Dach muss weg! Fahrer (39) nach Kollision in Auto eingeklemmt

Dürrröhrsdorf-Dittersbach - Ein schwerer Unfall hat sich am Mittwochnachmittag ereignet. Ein Opel-Fahrer war nach einem Zusammenstoß über eine Stunde lang in seinem Auto eingeklemmt.

Für die Rettung des Mannes mussten die Wehren das Dach des Opels abnehmen.
Für die Rettung des Mannes mussten die Wehren das Dach des Opels abnehmen.  © Marko Förster

Laut Polizei ereignete sich das Unglück am Mittwochnachmittag gegen 17.20 Uhr auf der S177 und der Radeberger Straße. Dabei kollidierten zwei Fahrzeuge miteinander. 

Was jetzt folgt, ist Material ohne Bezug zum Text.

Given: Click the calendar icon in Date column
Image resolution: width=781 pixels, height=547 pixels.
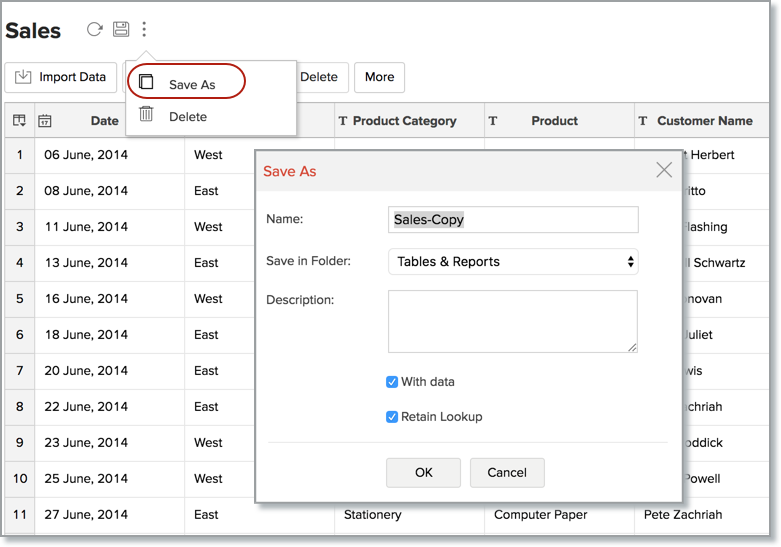Looking at the screenshot, I should (x=45, y=121).
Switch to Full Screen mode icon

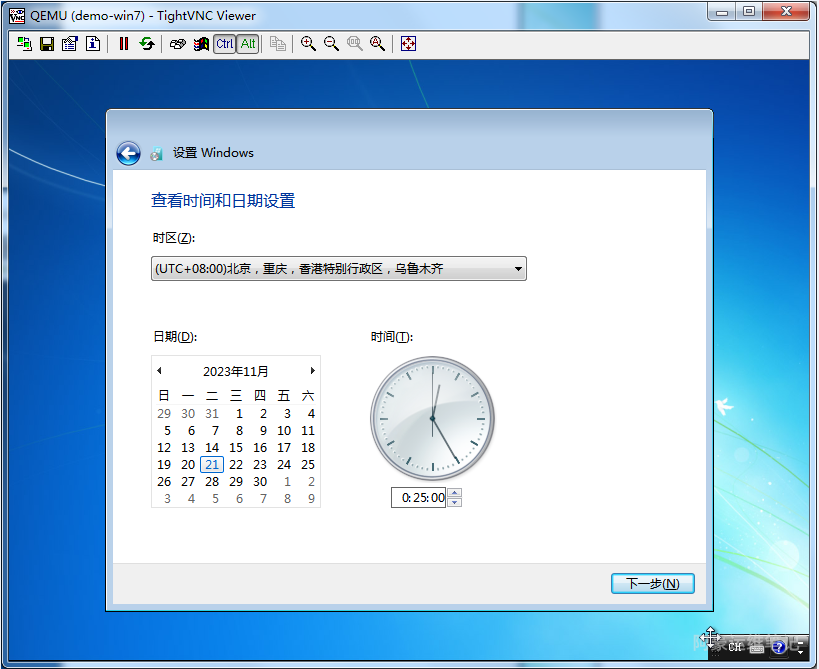408,44
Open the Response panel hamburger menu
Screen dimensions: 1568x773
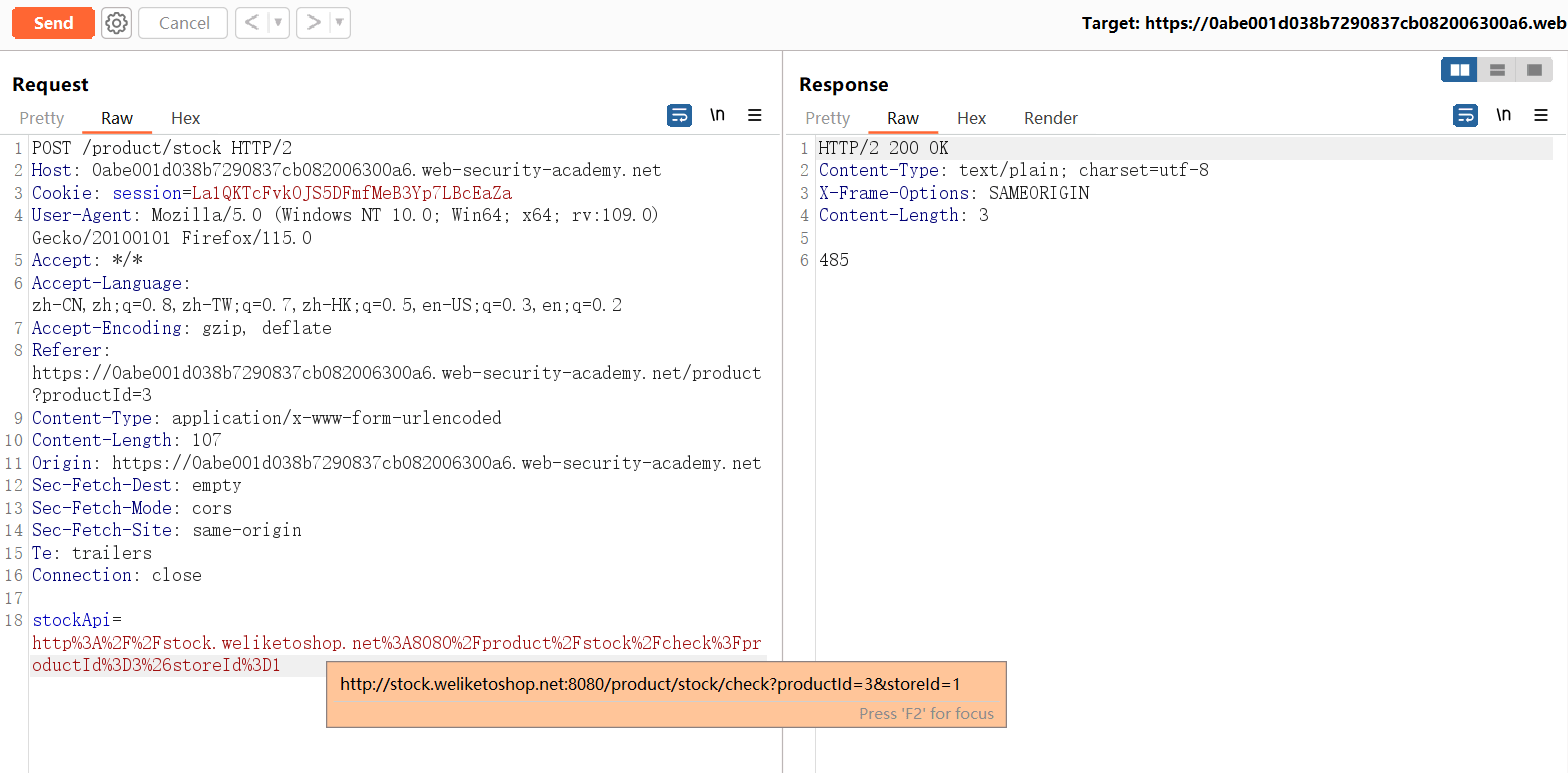(1541, 116)
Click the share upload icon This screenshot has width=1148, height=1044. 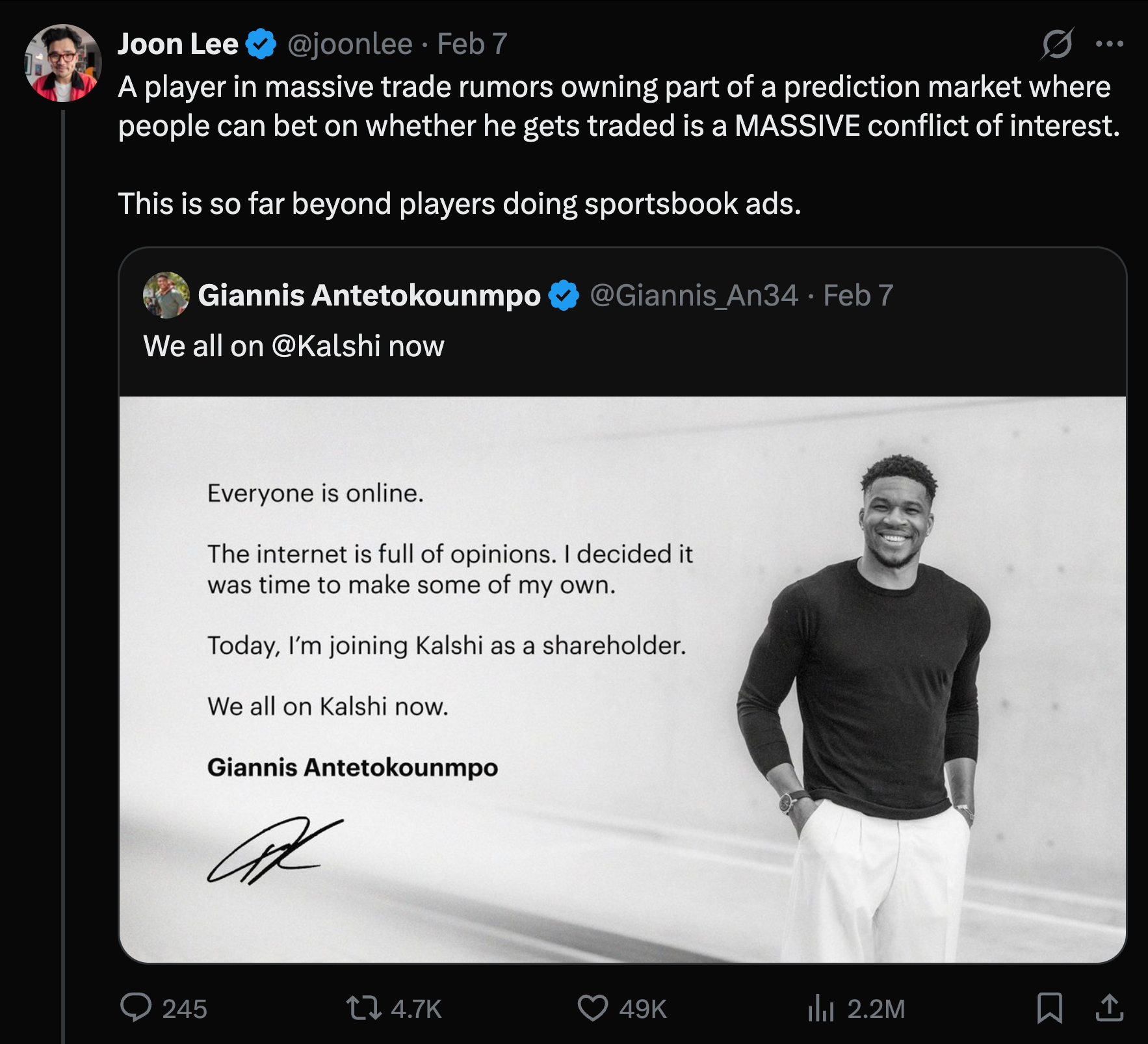1109,1008
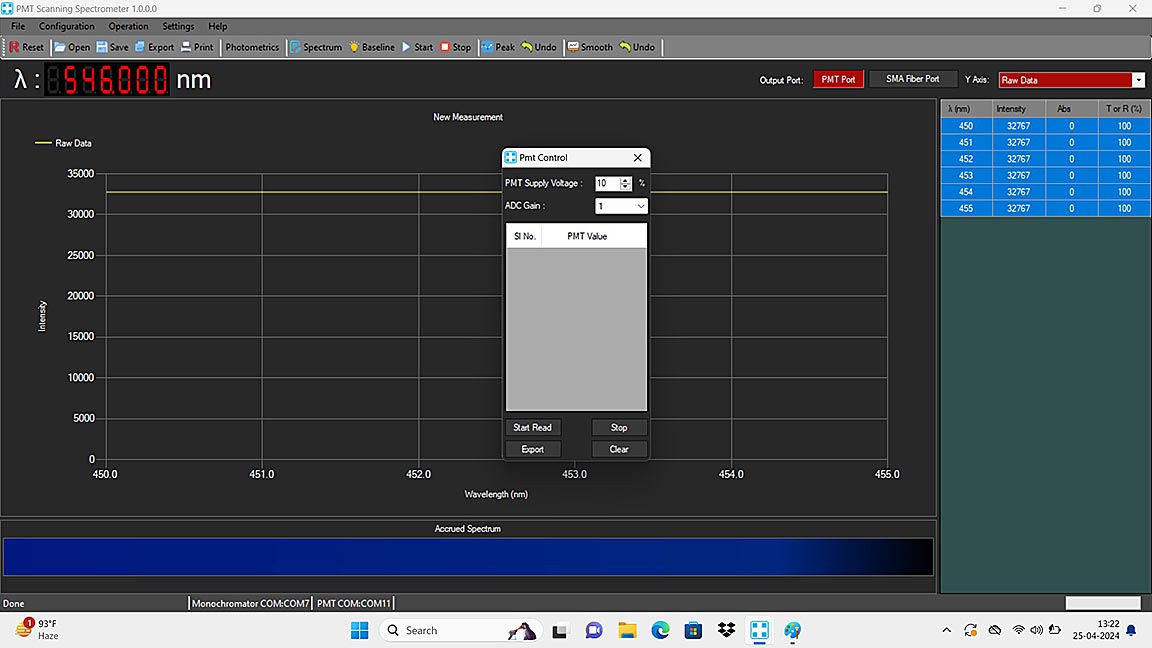
Task: Click the PMT Supply Voltage value field
Action: point(606,183)
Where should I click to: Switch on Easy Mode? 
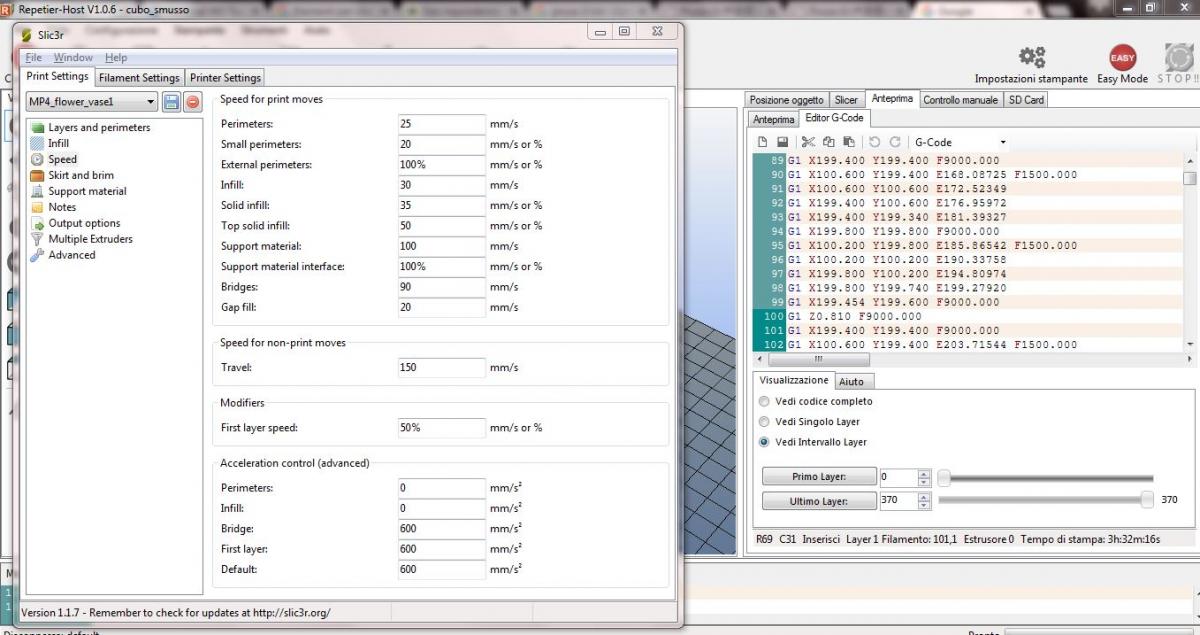coord(1122,58)
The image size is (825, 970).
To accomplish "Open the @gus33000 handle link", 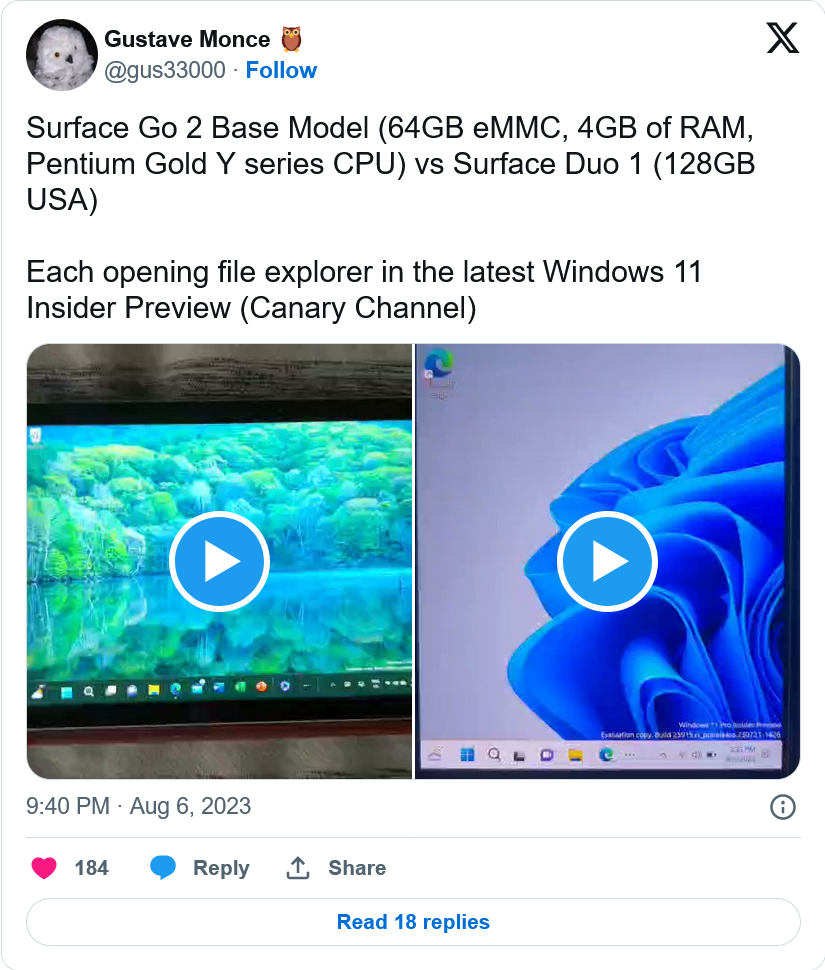I will (x=165, y=71).
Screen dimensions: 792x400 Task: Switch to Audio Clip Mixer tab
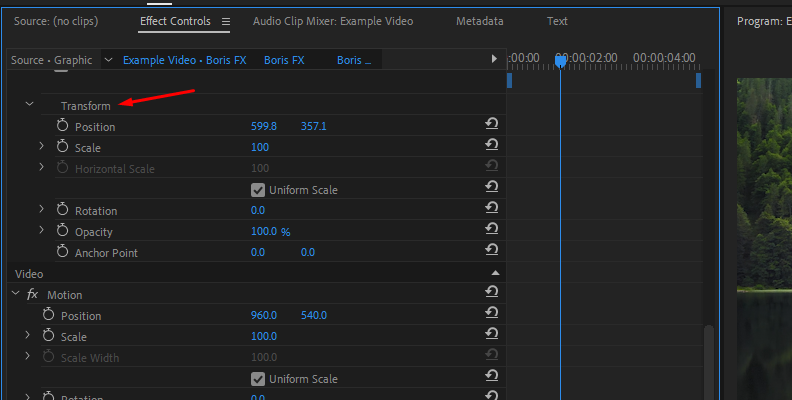click(332, 21)
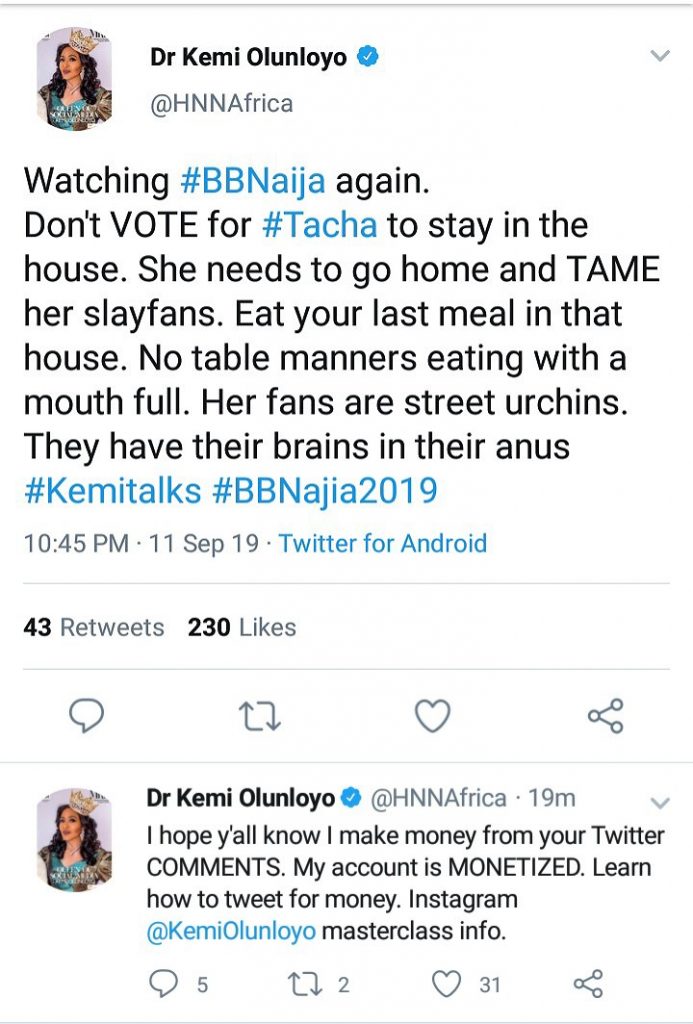Open the main tweet's options chevron
Viewport: 693px width, 1024px height.
tap(660, 57)
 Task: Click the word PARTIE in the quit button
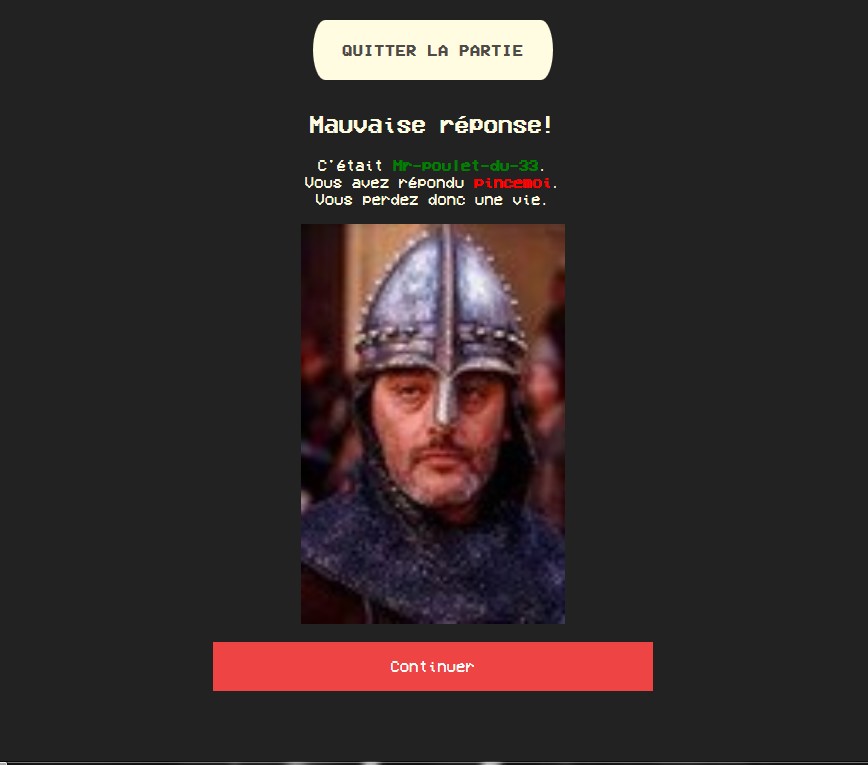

Nach Informationen, die TAG24 vorliegen, fuhr der 43-Jährige mit seinem grauen Skoda auf der Radebergerstraße von Wünschendorf nach Bonnewitz, als er einem 39-Jährigen die Vorfahrt nahm. Dieser kam von der Schnellstraße ab, als er am Abzweig der zweispurigen Ortsumgehung nach Pirna mit dem Skoda zusammenstieß. 

Das Fahrzeug krachte in die Fahrertür des Opels. Infolgedessen wurde der 39-Jährige in seinem Wagen eingeklemmt.

Der Rettungsdienst mit Notarzt aus Pirna eilte sofort zum Ort des Geschehens. Der Opel-Fahrer war mit seinem Fuß eingeklemmt und klagte über Schmerzen. Die Sanitäter fürchteten eine Beckenverletzung.

Damit der Mann ohne weitere Verletzungen befreit werden konnte, riefen sie die Feuerwehr zu Hilfe. Zahlreiche Kameraden von fünf freiwilligen Wehren folgten den Aufruf. Diese kamen aus Wünschendorf, Dürrröhrsdorf-Dittersbach, Wilschdorf, Lohmen und Mühlsdorf.

Aufgrund des schweren Unfalls war die S177 an der Kreuzung Radeberger Straße bis 19.15 Uhr komplett gesperrt. 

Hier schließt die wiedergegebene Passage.